**The problem:**
Keeping each line exactly as it is, output all of the records.
Recorded data: Begin
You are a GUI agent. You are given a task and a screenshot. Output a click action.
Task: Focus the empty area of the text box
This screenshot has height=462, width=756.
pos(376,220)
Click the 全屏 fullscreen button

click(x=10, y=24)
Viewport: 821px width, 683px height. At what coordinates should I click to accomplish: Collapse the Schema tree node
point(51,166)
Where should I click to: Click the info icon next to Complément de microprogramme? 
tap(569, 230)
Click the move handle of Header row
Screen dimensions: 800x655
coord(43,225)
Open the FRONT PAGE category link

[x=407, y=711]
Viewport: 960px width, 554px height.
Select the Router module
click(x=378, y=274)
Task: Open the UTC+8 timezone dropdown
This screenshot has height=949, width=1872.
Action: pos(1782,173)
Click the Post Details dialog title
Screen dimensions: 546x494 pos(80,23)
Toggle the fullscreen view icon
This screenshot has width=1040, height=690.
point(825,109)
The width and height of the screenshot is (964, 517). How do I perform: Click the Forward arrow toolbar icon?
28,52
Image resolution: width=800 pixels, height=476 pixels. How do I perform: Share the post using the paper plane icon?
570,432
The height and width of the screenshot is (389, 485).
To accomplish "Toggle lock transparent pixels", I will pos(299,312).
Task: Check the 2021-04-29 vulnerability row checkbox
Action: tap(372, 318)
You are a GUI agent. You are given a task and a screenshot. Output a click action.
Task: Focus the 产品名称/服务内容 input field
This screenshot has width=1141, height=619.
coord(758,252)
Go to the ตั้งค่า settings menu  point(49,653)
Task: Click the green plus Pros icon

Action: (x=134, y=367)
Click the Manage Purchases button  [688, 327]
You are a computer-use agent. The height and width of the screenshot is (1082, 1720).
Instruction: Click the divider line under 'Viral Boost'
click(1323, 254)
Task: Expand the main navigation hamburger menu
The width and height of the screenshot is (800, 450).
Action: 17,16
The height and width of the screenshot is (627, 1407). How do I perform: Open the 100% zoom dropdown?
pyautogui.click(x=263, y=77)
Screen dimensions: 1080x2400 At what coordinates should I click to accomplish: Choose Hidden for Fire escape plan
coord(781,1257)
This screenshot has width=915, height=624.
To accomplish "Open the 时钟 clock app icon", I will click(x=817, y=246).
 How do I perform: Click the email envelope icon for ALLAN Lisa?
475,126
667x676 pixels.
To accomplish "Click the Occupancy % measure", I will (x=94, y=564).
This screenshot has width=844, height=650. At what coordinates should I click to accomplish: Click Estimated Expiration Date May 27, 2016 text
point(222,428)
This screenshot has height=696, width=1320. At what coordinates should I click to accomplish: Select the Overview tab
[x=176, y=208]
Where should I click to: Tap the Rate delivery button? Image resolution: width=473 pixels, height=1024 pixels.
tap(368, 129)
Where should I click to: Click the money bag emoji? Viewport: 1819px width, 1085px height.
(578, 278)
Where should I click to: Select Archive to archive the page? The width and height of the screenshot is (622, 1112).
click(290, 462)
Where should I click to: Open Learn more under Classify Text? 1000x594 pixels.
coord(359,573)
Recorded data: End
**Answer:**
You are a GUI agent. You are given a task and a screenshot. Output a click action.
Task: Focus the empty area of the text box
This screenshot has height=462, width=756.
pos(376,220)
Click the 全屏 fullscreen button

click(x=10, y=24)
Viewport: 821px width, 683px height. At what coordinates should I click to accomplish: Collapse the Schema tree node
point(51,166)
Where should I click to: Click the info icon next to Complément de microprogramme? 
tap(569, 230)
Click the move handle of Header row
Screen dimensions: 800x655
coord(43,225)
Open the FRONT PAGE category link

[x=407, y=711]
Viewport: 960px width, 554px height.
Select the Router module
click(x=378, y=274)
Task: Open the UTC+8 timezone dropdown
This screenshot has height=949, width=1872.
Action: pos(1782,173)
Click the Post Details dialog title
Screen dimensions: 546x494 pos(80,23)
Toggle the fullscreen view icon
This screenshot has width=1040, height=690.
point(825,109)
The width and height of the screenshot is (964, 517). How do I perform: Click the Forward arrow toolbar icon?
28,52
Image resolution: width=800 pixels, height=476 pixels. How do I perform: Share the post using the paper plane icon?
570,432
The height and width of the screenshot is (389, 485).
To accomplish "Toggle lock transparent pixels", I will pos(299,312).
Task: Check the 2021-04-29 vulnerability row checkbox
Action: tap(372, 318)
You are a GUI agent. You are given a task and a screenshot. Output a click action.
Task: Focus the 产品名称/服务内容 input field
This screenshot has width=1141, height=619.
coord(758,252)
Go to the ตั้งค่า settings menu  point(49,653)
Task: Click the green plus Pros icon

Action: (x=134, y=367)
Click the Manage Purchases button  [688, 327]
You are a computer-use agent. The height and width of the screenshot is (1082, 1720).
Instruction: Click the divider line under 'Viral Boost'
click(1323, 254)
Task: Expand the main navigation hamburger menu
The width and height of the screenshot is (800, 450).
Action: 17,16
The height and width of the screenshot is (627, 1407). How do I perform: Open the 100% zoom dropdown?
pyautogui.click(x=263, y=77)
Screen dimensions: 1080x2400 At what coordinates should I click to accomplish: Choose Hidden for Fire escape plan
coord(781,1257)
This screenshot has width=915, height=624.
To accomplish "Open the 时钟 clock app icon", I will click(x=817, y=246).
 How do I perform: Click the email envelope icon for ALLAN Lisa?
475,126
667x676 pixels.
To accomplish "Click the Occupancy % measure", I will (x=94, y=564).
This screenshot has width=844, height=650. At what coordinates should I click to accomplish: Click Estimated Expiration Date May 27, 2016 text
point(222,428)
This screenshot has height=696, width=1320. At what coordinates should I click to accomplish: Select the Overview tab
[x=176, y=208]
Where should I click to: Tap the Rate delivery button? Image resolution: width=473 pixels, height=1024 pixels.
tap(368, 129)
Where should I click to: Click the money bag emoji? Viewport: 1819px width, 1085px height.
(578, 278)
Where should I click to: Select Archive to archive the page? The width and height of the screenshot is (622, 1112).
click(290, 462)
Where should I click to: Open Learn more under Classify Text? 1000x594 pixels.
coord(359,573)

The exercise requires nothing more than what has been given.